In the cobblestone streets surrounding the Galata Tower, Matilda and Rasel are shown as part of a small but vibrant Sephardic community that speaks Ladino, a mix of Hebrew, Spanish, and Arabic that still has thousands of speakers today. Matilda attends Sabbath dinners and Purim celebrations, weddings, and synagogue services, all portrayed in detail the show’s creators went to unusual lengths to get right.

Bahadir, who plays Matilda, was tutored twice a week for three months by Forti Barokas, a film consultant who also writes in Ladino for El Amaneser and Salom, two papers in Turkey that continue to partially publish in the otherwise endangered language.

That choice of dialogue alone, which often seamlessly switches between Ladino and Turkish, is enough to pique the interest of many Turkish viewers, said Nesi Altaras, the editor of Avlaremoz, an online publication focusing on Turkey’s Jewish community.

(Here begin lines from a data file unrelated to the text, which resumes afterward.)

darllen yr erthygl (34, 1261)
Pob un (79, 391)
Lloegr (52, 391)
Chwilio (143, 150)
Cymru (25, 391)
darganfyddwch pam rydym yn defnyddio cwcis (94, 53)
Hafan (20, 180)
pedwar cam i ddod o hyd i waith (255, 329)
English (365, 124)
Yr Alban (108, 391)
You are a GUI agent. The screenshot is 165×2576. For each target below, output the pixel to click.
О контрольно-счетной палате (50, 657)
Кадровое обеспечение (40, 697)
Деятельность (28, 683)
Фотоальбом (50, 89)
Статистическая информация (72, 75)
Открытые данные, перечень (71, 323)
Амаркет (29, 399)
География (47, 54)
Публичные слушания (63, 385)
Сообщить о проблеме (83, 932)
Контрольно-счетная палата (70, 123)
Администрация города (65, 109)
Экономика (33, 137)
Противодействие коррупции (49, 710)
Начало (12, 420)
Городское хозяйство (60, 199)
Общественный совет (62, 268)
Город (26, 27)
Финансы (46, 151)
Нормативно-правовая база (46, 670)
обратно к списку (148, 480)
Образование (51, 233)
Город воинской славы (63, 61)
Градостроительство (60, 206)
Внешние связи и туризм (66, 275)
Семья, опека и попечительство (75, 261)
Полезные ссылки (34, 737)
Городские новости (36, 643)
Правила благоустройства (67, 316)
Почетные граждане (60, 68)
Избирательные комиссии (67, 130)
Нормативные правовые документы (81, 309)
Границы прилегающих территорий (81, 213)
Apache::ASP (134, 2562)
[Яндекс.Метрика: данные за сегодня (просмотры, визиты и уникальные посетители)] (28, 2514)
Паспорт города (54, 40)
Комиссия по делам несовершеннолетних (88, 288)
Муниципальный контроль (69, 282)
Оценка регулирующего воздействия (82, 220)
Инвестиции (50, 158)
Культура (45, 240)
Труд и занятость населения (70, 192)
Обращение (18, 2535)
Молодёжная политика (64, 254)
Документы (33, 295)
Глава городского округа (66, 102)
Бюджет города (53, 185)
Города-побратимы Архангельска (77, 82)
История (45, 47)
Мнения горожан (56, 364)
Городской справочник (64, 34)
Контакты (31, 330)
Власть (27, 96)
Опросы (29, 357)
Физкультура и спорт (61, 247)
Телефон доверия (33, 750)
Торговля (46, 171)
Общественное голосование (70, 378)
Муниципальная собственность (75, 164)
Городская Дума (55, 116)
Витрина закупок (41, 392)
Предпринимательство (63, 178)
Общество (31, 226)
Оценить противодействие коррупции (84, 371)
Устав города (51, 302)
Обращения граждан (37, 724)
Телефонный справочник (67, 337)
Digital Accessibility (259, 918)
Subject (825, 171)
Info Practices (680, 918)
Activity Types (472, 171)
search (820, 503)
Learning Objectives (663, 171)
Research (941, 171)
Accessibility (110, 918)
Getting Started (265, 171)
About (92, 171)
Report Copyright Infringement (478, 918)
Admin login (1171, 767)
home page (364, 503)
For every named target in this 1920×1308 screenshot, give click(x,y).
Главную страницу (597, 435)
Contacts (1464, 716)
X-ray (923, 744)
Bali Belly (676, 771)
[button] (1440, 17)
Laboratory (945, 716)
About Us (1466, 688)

“The bar is already very low, for what people know, so a lot of people watching the show tweet, or ask, ‘Who are these people, what is this group, what language are they speaking?’” Altaras, who himself belongs to a Sephardic Jewish family in Istanbul, told Al Jazeera. “Mainstream Turkish society has become a stranger to Jews who live in Turkey, who have lived here for hundreds of years, so I think the show really presents itself as a teachable moment.”